FROM THE SAN ANTONIO BREAST CANCER SYMPOSIUM

SAN ANTONIO – Curbing colony-stimulating factor use at the start of dose-dense chemotherapy in Medicare patients with hormone receptor–positive breast cancer would save nearly $40 million per year in a population unlikely to gain meaningful benefit from such therapy, according to a new study.

The use of first-cycle colony-stimulating factor (CSF) therapy took off in 2002, Dr. Dawn L. Hershman told attendees at the San Antonio Breast Cancer Symposium. That was the year the benefits of dose-dense chemotherapy were reported, and pegfilgrastim (Neulasta), a granulocyte CSF that was easier to use than those previously available, received marketing approval from the Food and Drug Administration.

Dr. Dawn Hershman

A new analysis of Medicare data shows that first-cycle use of CSFs in patients with stage I-III breast cancer jumped from 13% during 1998-2002 to 68% in 2002-2005, reported Dr. Hershman of Columbia University, New York.

In the last half-decade, however, multiple major studies have convincingly shown that the benefits of dose-dense chemotherapy with first-cycle CSFs are confined to breast cancer patients with hormone receptor–negative tumors, according to Dr. Hershman.

For example, one meta-analysis of studies comparing dose-dense to standard chemotherapy in 3,337 estrogen receptor–negative patients showed that dose-dense chemotherapy yielded a 29% reduction in recurrence risk and a 16% improvement in overall survival. In 1,344 estrogen receptor–positive patients, in contrast, dose-dense chemotherapy provided a nonsignificant 8% reduction in recurrence risk and no hint of a benefit in terms of overall survival (J. Natl. Cancer Inst. 2010;102:1845-54).

For the new study, Dr. Hershman and her coauthors identified 10,773 patients in a combined Surveillance, Epidemiology, and End Results (SEER)-Medicare database who were over age 65 with stage I-III breast cancer diagnosed during 1998-2005, and who had at least one chemotherapy claim within 6 months of diagnosis. Of these, 5,266 had a CSF claim during therapy. First-cycle CSF use increased from 13% to 68% over the study period, and the use of pegfilgrastim jumped from 4% to 84%.

"We’re very quick in oncology to adopt, and we never pull back – even when there’s evidence against," Dr. Hershman said. "If we have to make decisions in terms of controlling costs, we shouldn’t be giving drugs that are costly and have no benefit."

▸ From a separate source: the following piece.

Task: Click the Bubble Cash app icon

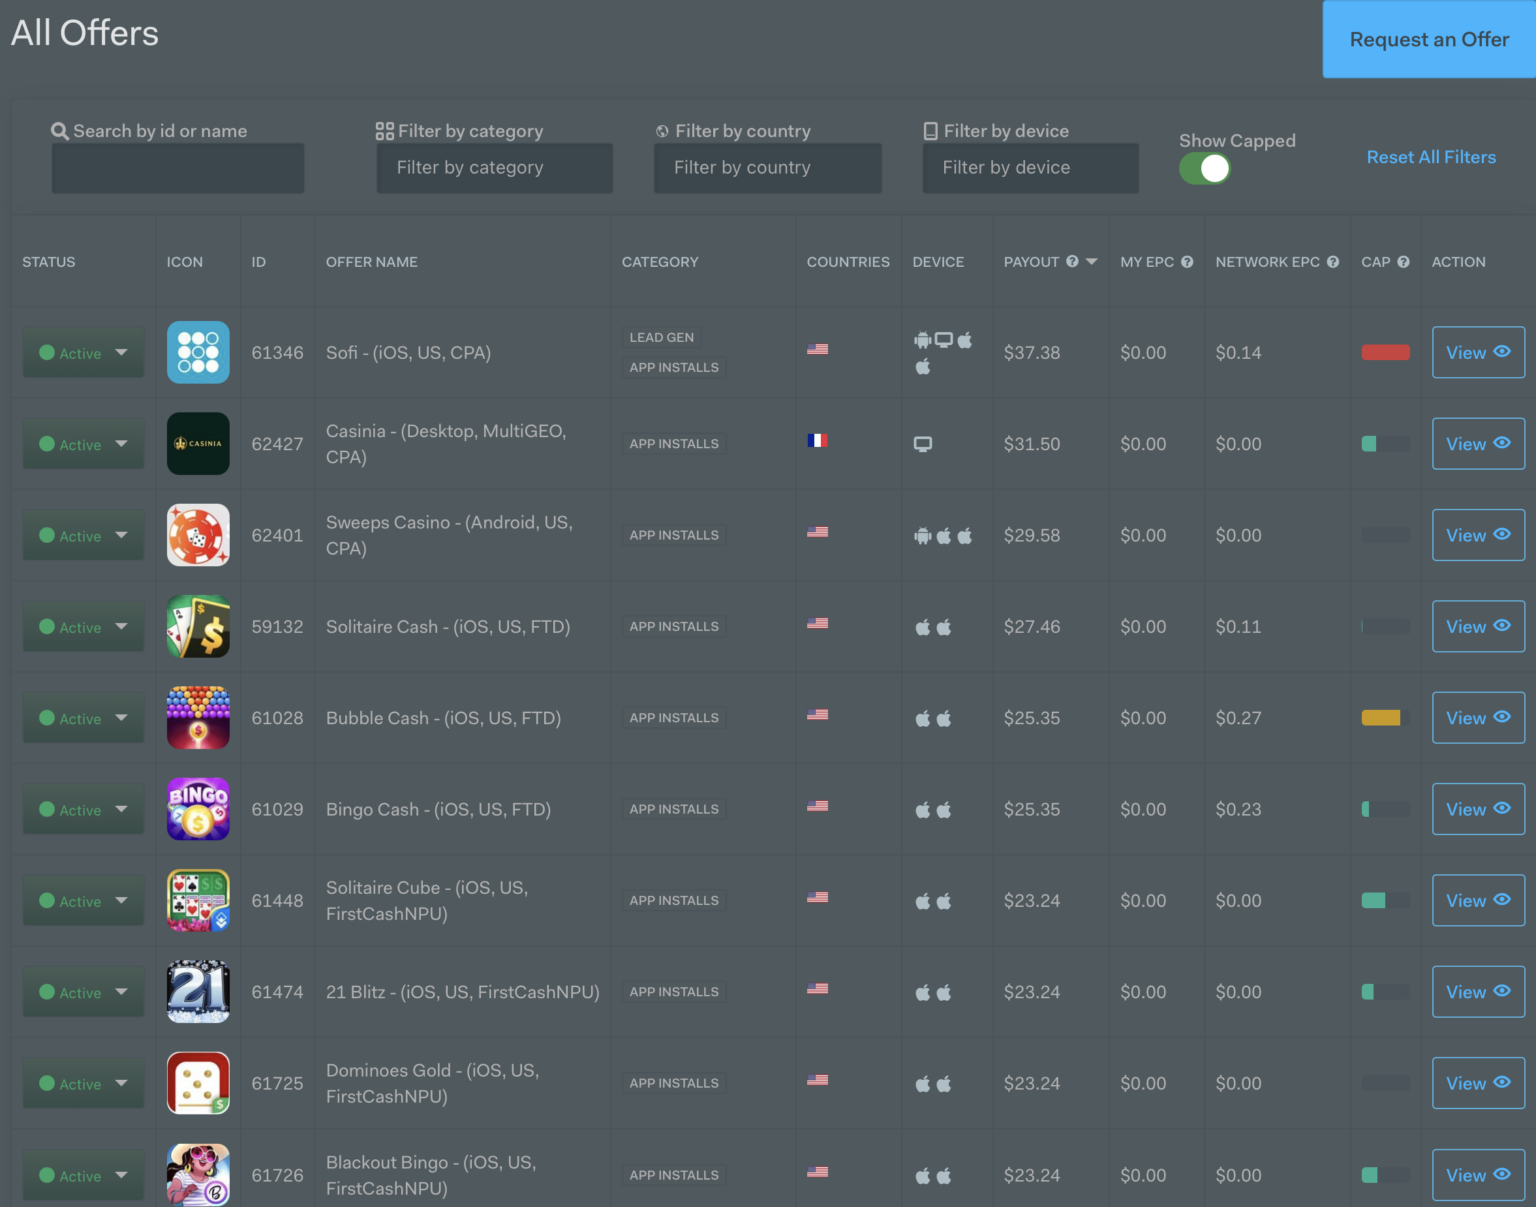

Dr. Thomas J. Smith, chair of the session at which Dr. Hershman presented the new study, took the argument further, citing Dr. Hershman’s own earlier study suggesting that CSF therapy in elderly women may actually cause significant harm. In an analysis in which she merged Medicare and SEER databases, Dr. Hershman had reported a twofold increased risk of acute myeloid leukemia and myelodysplastic syndrome in elderly women who received a CSF compared with those who did not (J. Natl. Cancer Inst. 2007;99:196-205).

"All that nearly $40 million per year in Medicare expenditures for colony-stimulating factors is buying is toxicity. You’re not buying any disease benefit," argued Dr. Smith, director of palliative care and Harry J. Duffey Family Professor of Palliative Care at Johns Hopkins University, Baltimore.

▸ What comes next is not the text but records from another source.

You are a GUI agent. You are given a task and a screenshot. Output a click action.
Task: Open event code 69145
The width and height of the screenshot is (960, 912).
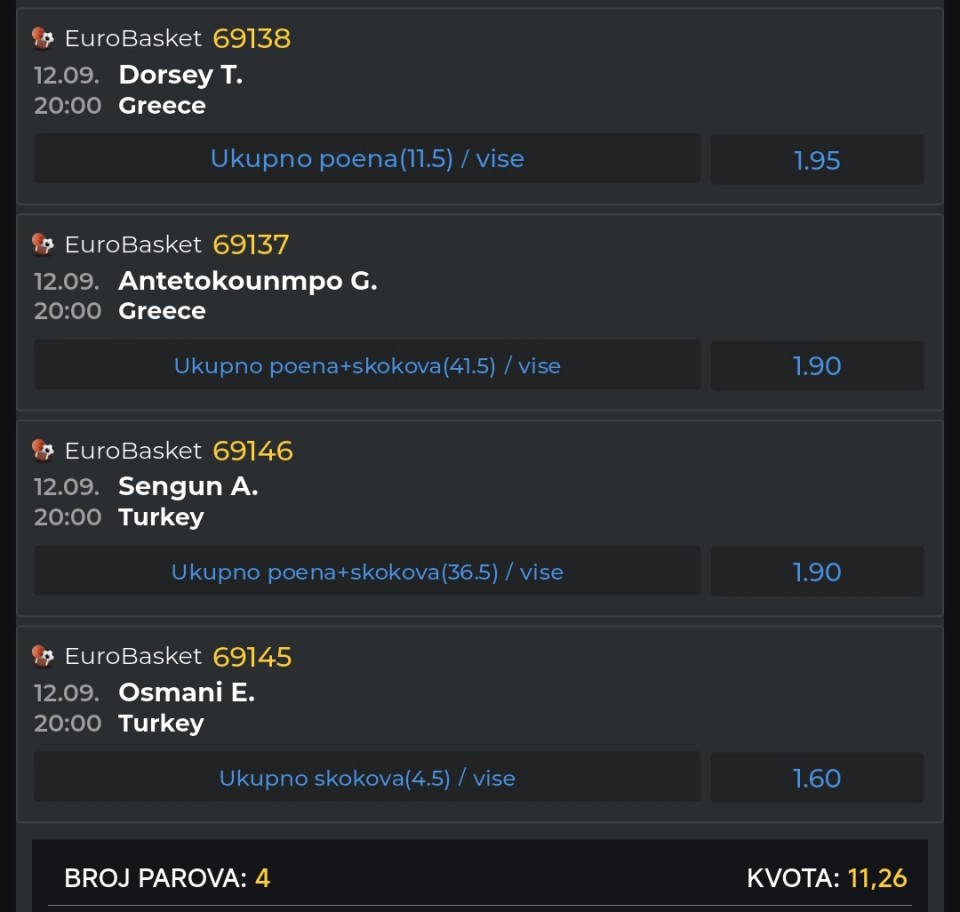click(252, 657)
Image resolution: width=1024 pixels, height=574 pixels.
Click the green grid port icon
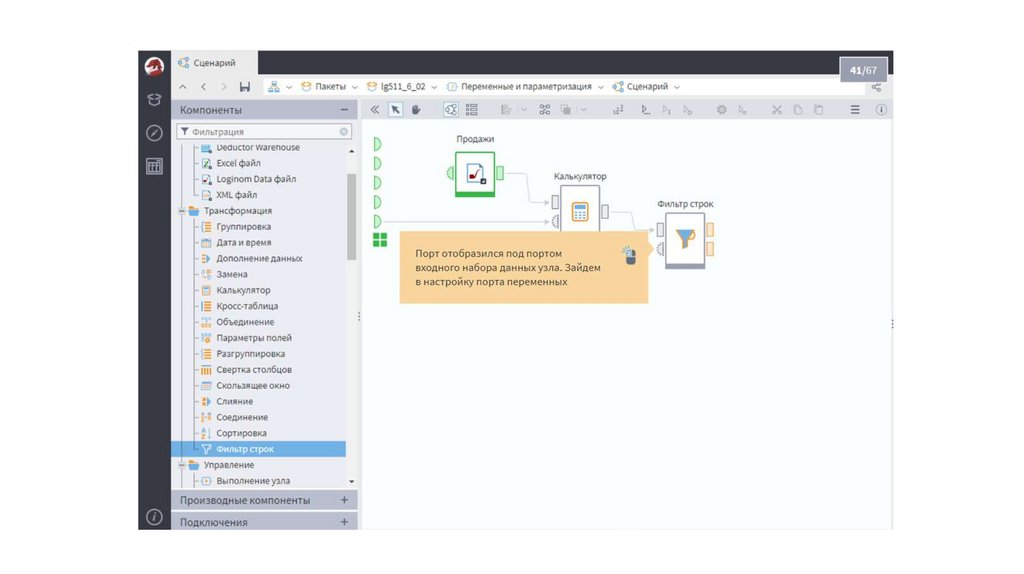click(x=379, y=239)
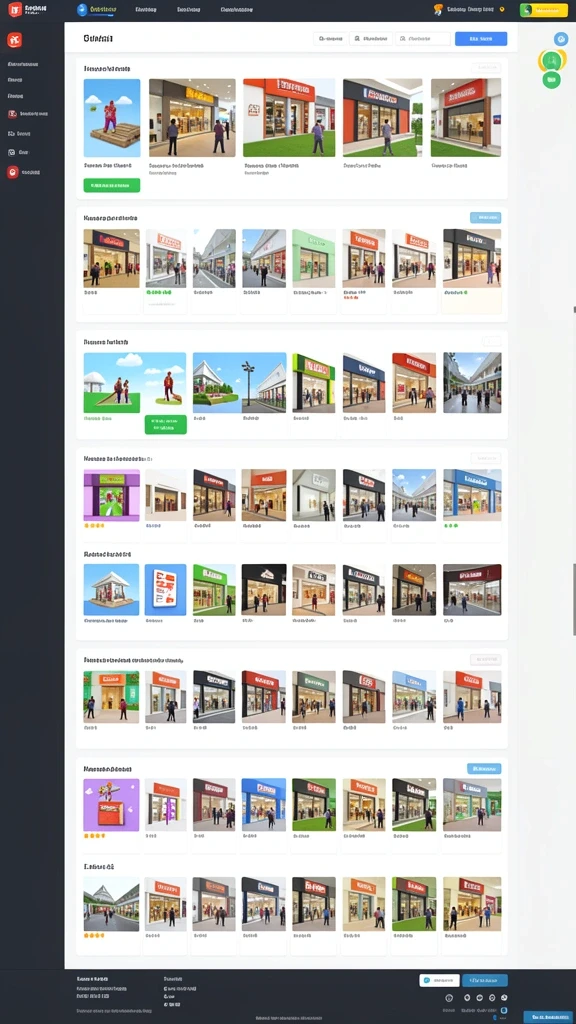
Task: Click the yellow button in top-right header
Action: (543, 10)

He proposed that it’s time to consider putting the use of CSFs and dose-dense chemotherapy in elderly patients with hormone receptor–positive tumors on the Quality Oncology Practice Initiative's "do not use" list.

"My thought would be at a minimum we should explain the very small, at-most 8% relative benefit, and the risks. And most people, I think, given the numbers, would say, ‘I’ll take regular chemotherapy, thank you,’ " Dr. Smith predicted.

Dr. Hershman declared having no financial conflicts.